What's different now? For starters, explained Eckerson, data virtualization isn't data federation. True, federation technology enables -- underpins -- DV, but DV-as-a-vision likewise encompasses data profiling and data cleansing, too.
This is the kind of holistic approach that Composite, Denodo Technologies, IBM Corp., and Informatica Corp. prescribe as part of their own DV visions. This being said, tools from Composite and Denodo -- which (unlike IBM and Informatica) don't have established DI practices -- tend to integrate more of the capabilities traditionally associated with ETL and data quality tools. (These include transformation and normalization, along with the ability to profile and/or apply cleansing routines.)

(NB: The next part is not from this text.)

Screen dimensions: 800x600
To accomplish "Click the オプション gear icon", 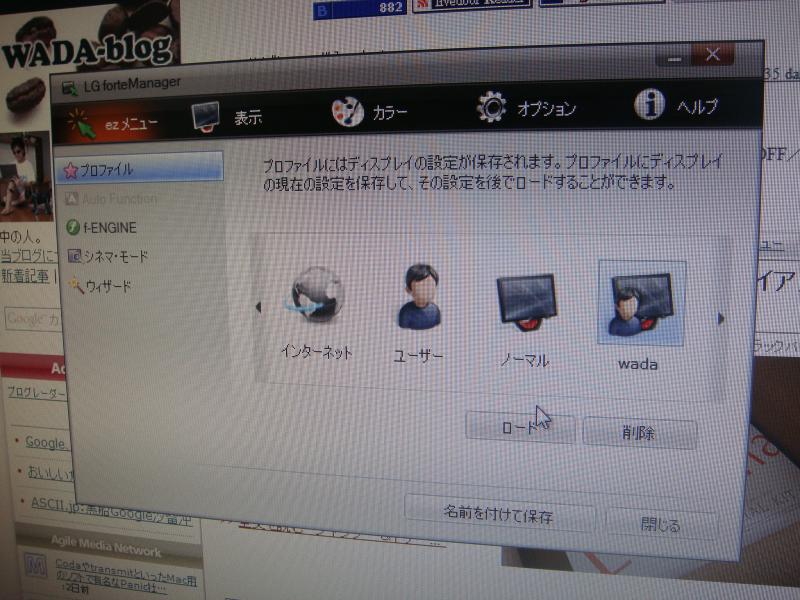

The point, said Eckerson, is that DV is a viable option for many scenarios. It might not be the answer, but it's an answer -- in this case, to any of several long-standing problems.
"Virtualization allows you not only to federate data but to support data quality and data profiling," he said, referring to testimonials from several Composite customer representatives who'd spoken at the event. "It sounds like [DV is] also really useful for highlighting bad data, [or for] getting data into the hands of analysts more quickly so they can do analytics with it, [or for] helping users sort out what data definitions are" in cases where there's no master data practice.
Imhoff, too, described a common scenario for which DV is an ideal candidate: prototyping.
"My first option is to build [a BI layer] virtually because it's so much easier to prototype it, it's so much easier to tear it down and deploy it, [and] it's so much easier to make changes to it," she said. "It's been a pretty dramatic change to business intelligence toolboxes that we now have virtualization as one of the primary tools. I'm not saying it's going to replace ETL. Of course it won't, but I think it's a pretty good partner to ETL ... and it should be in everybody's toolbox."
Imhoff wasn't finished with her confessions, either. She explicitly broke faith with one of the most contentious claims of the EDW faithful. "It also took me awhile to admit that not everything belongs [or] is in a data warehouse. There is a need to have multiple sources for some of our analytics. How do we do that? We've heard story after story today of it takes too long to get it into the data warehouse," she said, pointing to the popularity of self-service or discovery BI tools for such use-cases.
"We may not be able to get [all of this data] into the data warehouse fast enough today, but that doesn't mean that you don't ultimately want to move it into the data warehouse," she continued, adding that data virtualization -- in the form of what Gartner Inc. analyst Mark Beyer calls the "logical data warehouse" -- could be helpful in this case, too.